Vivimos en una sociedad tremenda. La gente, en general, nos ponemos en la barra del bar, en las mesas de la cafetería o en las villavesas o en las redes sociales y plasmamos nuestra absoluta honestidad, compromiso, integridad, pureza de raza y desinterés total. Luego ya, en casa, la cosa igual cambia. Veamos por ejemplo el caso de un chaval de 16 años que ha fichado por el Athletic y otro que no ha fichado ni por el Athletic ni por nadie, sino que seguirá en Osasuna.

Pues la gente, fíjate tú, tiene los santos cojones de hacer juicios de valor acerca del primero, como si esos padres hubiesen dicho alguna palabra más alta que otra o como si se hubiese roto un pacto de sangre o vaya a usted a saber qué clase de cosa irrompible, como si todos tuviésemos hijos en edad y calidad de que nos los fiche el Athletic de Bilbao o el Villarreal o los Celtics o como si a todos en esta vida se nos vayan a presentar momentos en los cuales poder decir que no a ofertas lucrativas y vitalmente interesantísimas. En las barras y en las mesas y en las villavesas y en las redes pocos o ninguno parecen estar en el pellejo de quien abandona Osasuna y sí todos en el de quien se queda, como si quien se queda fuese una especie de santo laico.

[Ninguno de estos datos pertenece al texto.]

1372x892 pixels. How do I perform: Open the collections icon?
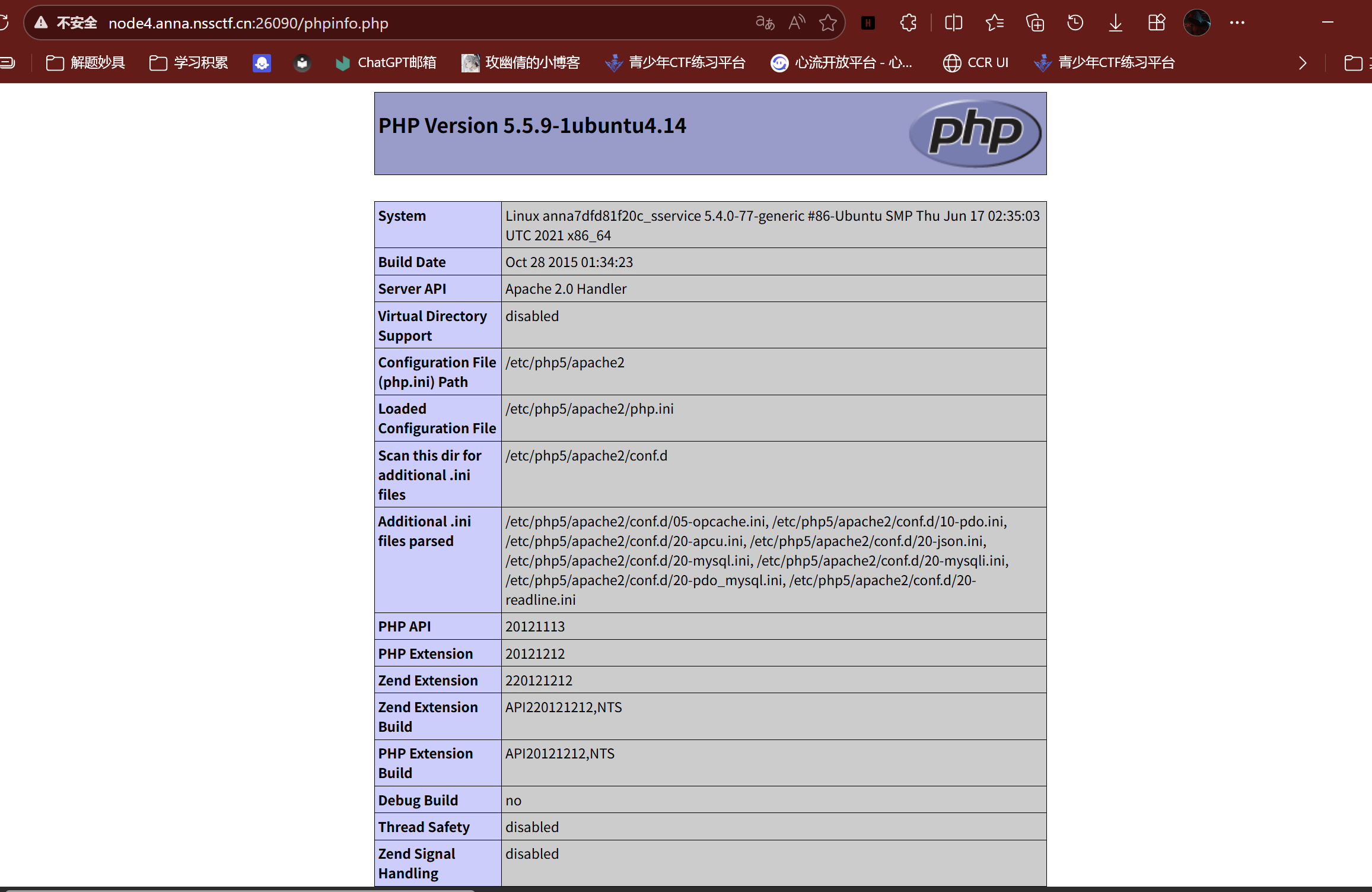pos(1035,23)
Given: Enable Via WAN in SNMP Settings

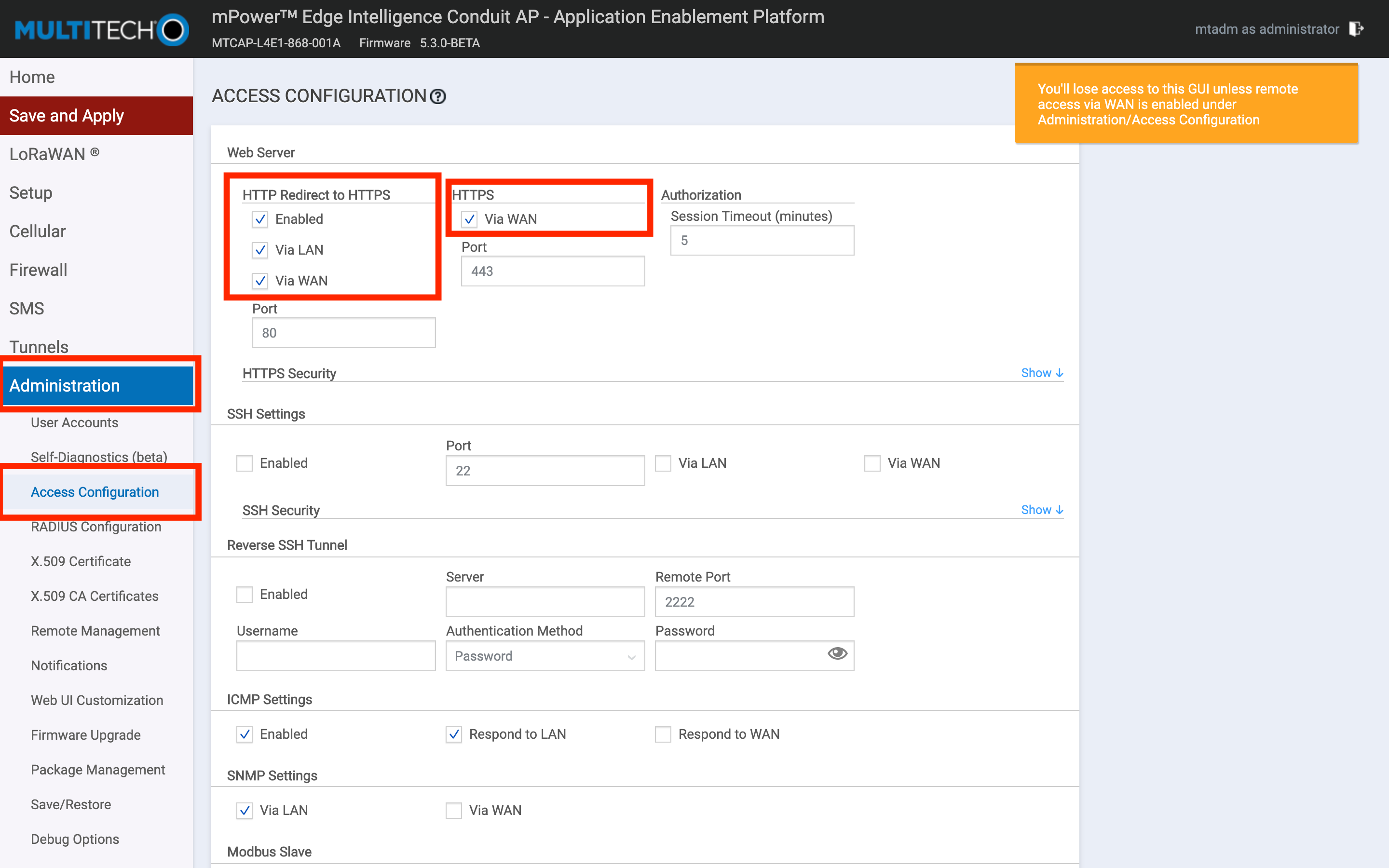Looking at the screenshot, I should (x=453, y=810).
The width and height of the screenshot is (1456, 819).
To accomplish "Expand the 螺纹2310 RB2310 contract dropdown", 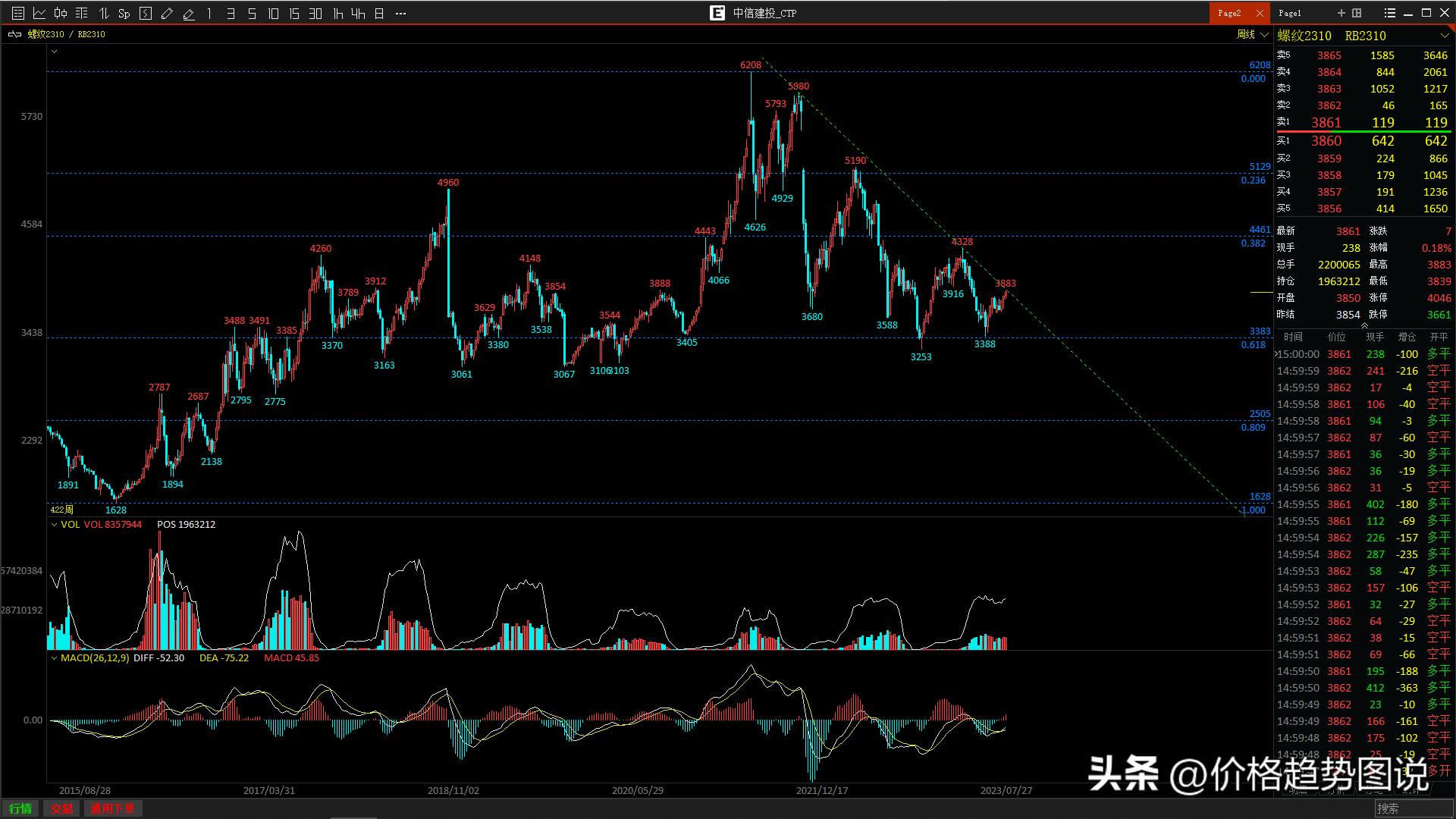I will point(1444,36).
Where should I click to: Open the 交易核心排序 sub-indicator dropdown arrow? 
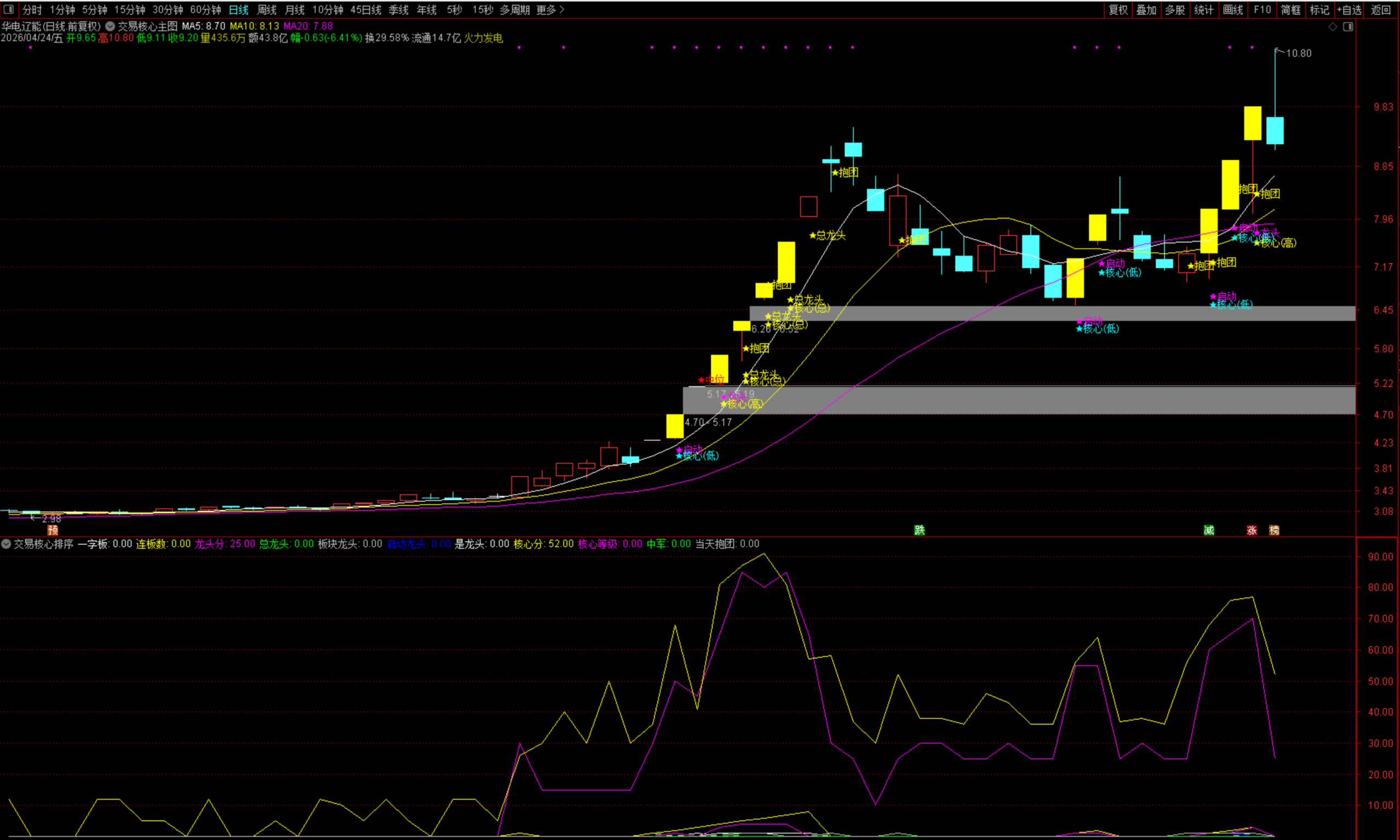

No, si yo quiero que la chavalería que juega en Osasuna siga en Osasuna, pero ni por todo el oro del mundo se me ocurriría criticar a unos padres o a un chaval a los que se les ponen delante cifras si no mareantes sí muy poderosas o como si ser fiel a los colores de Osasuna fuese una especie de virtud humana comparable a otras. Coño, se quedarán porque les compense, por mil razones, y tan contentos todos. Y a quienes se van, pues lo mismo que a millones de trabajadores que encantados verían mejoradas sus condiciones laborales: felicidades y a seguir bien. Impresionante la cantidad de puros de corazón, espíritu y equipos que hay, pero en espalda ajena.